This tendency is nowhere more manifest than in the medical profession. So great are the changes which it has brought about that they are imperfectly realized even by the members of the profession. In general preparation for the profession there has been a remarkable advance during the last forty years. The difference in the amount of work required to graduate from the better medical schools now and forty years ago is very great indeed; and the character of the men entering the profession seems to me much stronger and better fitted for the scientific and successful practice of medicine now than then. Then bacteriology was unknown; medical chemistry and human physiology were inadequately taught; experience counted for everything with a doctor, and scientific attainments for very little. With this change in preparation for the profession there has come a change equally marked in the practice of it. Formerly, as I have said, it was experience that counted as the prime requirement in a doctor, and that was gained in large hospitals in the medical centers of our own and other countries.

There were then no specialists except those who devoted themselves to the eye and to the ear. There was, it is true, a recognized distinction between physicians and surgeons, but the innumerable classes of specialists that exist to-day were unknown and undreamed of.

A part of the present subdivision of work has come about, doubtless, through the adoption of German methods of study and instruction in medicine. The German mind is content to expend its energies upon detailed work, to pursue a subject to the farthest possible boundary, zealous rather in the search for ultimate causes than in the practical application of knowledge. But whether from the extension of the German influence or from other causes there has come about the existing state of things, with specialists for every organ of the body. Moreover, with this extension of specialism, there has come to pass a marked change in the position and possibilities of the general practitioner. The relations of the two—the general practitioner and the specialist—to each other and to the community furnish an interesting and, I hope, not unprofitable subject of study, to a hasty and inadequate discussion of which I venture to ask your consideration.

And in the first place, let us look for a moment at the advantages which each class of practitioners enjoys, and the disadvantages under which he labors. Neither path is wholly strewn with roses.

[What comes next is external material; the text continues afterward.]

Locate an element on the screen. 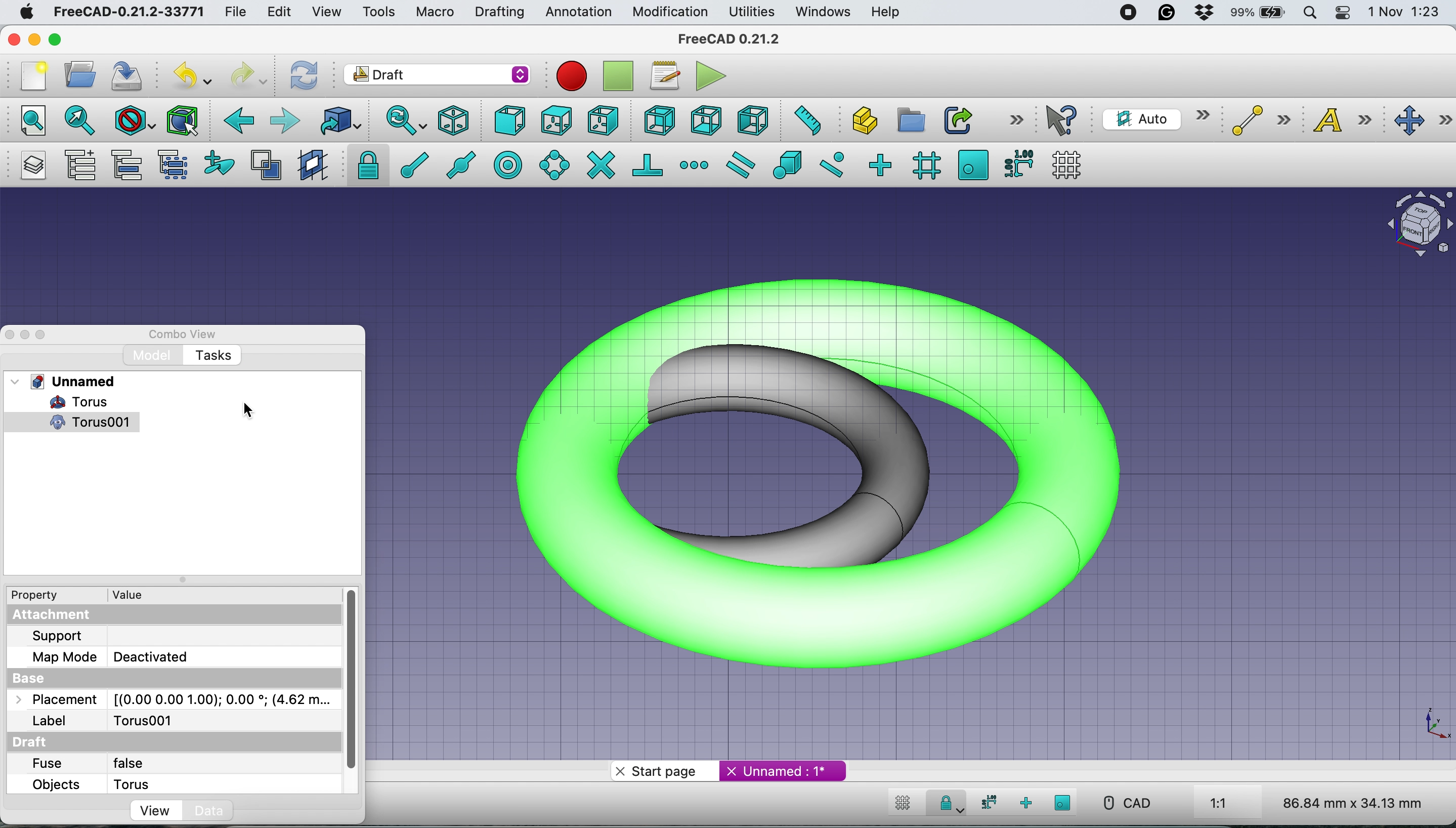 Image resolution: width=1456 pixels, height=828 pixels. Scale is located at coordinates (1434, 725).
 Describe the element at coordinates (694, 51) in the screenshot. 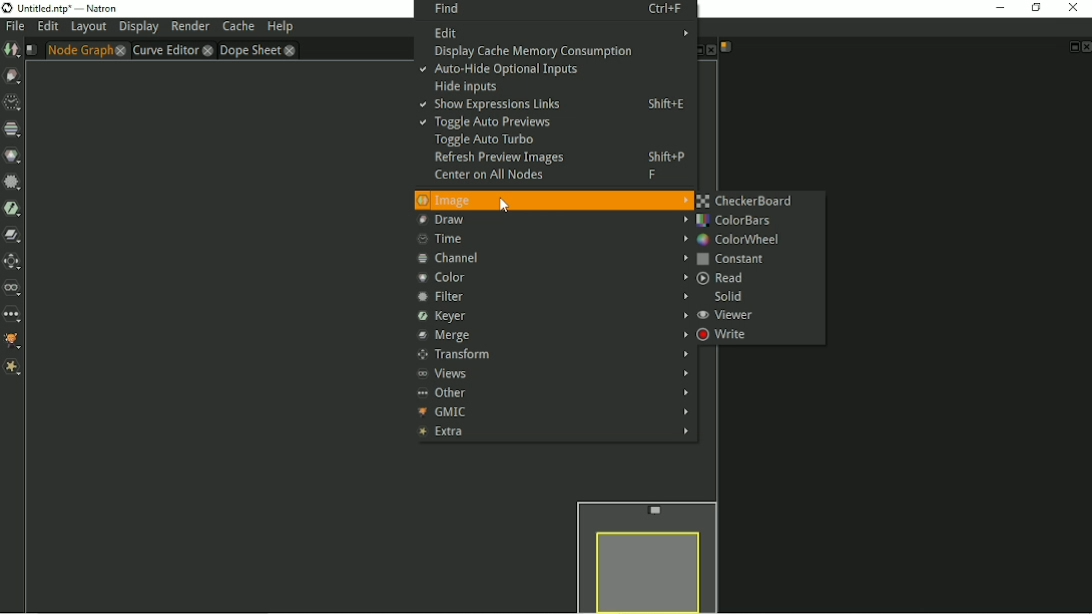

I see `Float pane` at that location.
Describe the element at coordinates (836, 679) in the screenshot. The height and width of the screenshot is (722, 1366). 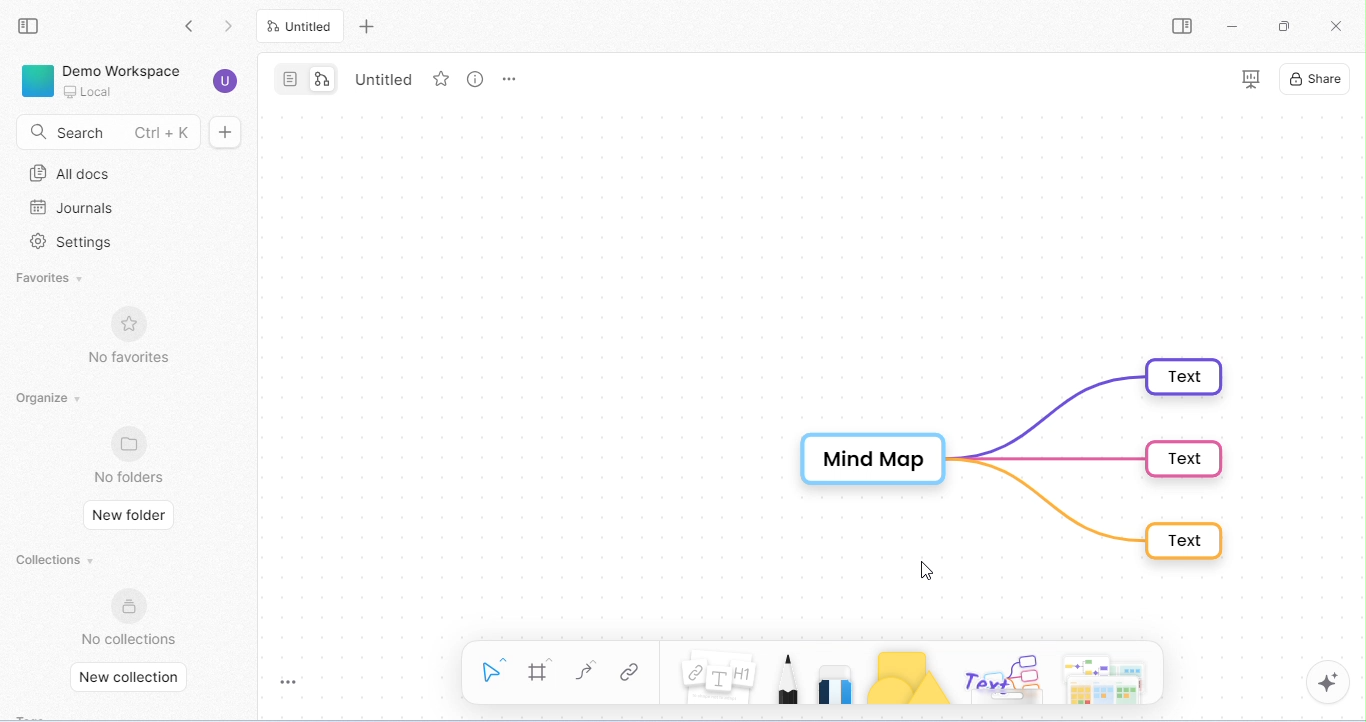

Success may be won in either, and the rewards of success are great; but they come only as the fruit of labor and sacrifice.

The work of the general practitioner is harder to-day than it was a generation ago. He is much less independent, and he has less time to himself. The multiplication of telephones makes him more subject to interruptions by his patients, who find it so easy to call him by day or by night, to ask questions—some necessary, some unnecessary—that they leave him no time which he can call his own. He is on call at all times; and it is not surprising that, while he appreciates the uses of the telephone, he sometimes regards it as a device of the Evil One. He is a slave to the peremptory call of the instrument, and must constantly be ready to answer it, as in many cases no one can answer it for him. The telephone, and that later invention, the automobile, each of which, in its way, annihilates space and time, greatly affect the general practitioner in another way. They increase competition by making available for a patient, who for any reason has become impatient, the services of a physician from a distance. These new appliances and the constantly enlarging necessities of office outfit and supplies add greatly to the expenses of the general practitioner. Altogether, it would be fair to estimate the increase in the expenses of the regular practitioner during the last thirty-five years at least 25%. If he is to be, as his patients say, "up to date," he must attend medical meetings, read the medical journals and treatises, visit the hospitals or have a hospital service of his own, and from time to time must see what is being done in his profession in other countries.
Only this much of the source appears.